Please repeat every line of the data below word for word, changing nothing.

## DATA TO USE
---*---

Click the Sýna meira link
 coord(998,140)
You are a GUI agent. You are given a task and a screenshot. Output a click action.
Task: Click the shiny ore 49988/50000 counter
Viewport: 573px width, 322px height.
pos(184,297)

---*---

## EXERCISE RESPONSE
Click the Sýna meira link
 coord(998,140)
You are a GUI agent. You are given a task and a screenshot. Output a click action.
Task: Click the shiny ore 49988/50000 counter
Viewport: 573px width, 322px height.
pos(184,297)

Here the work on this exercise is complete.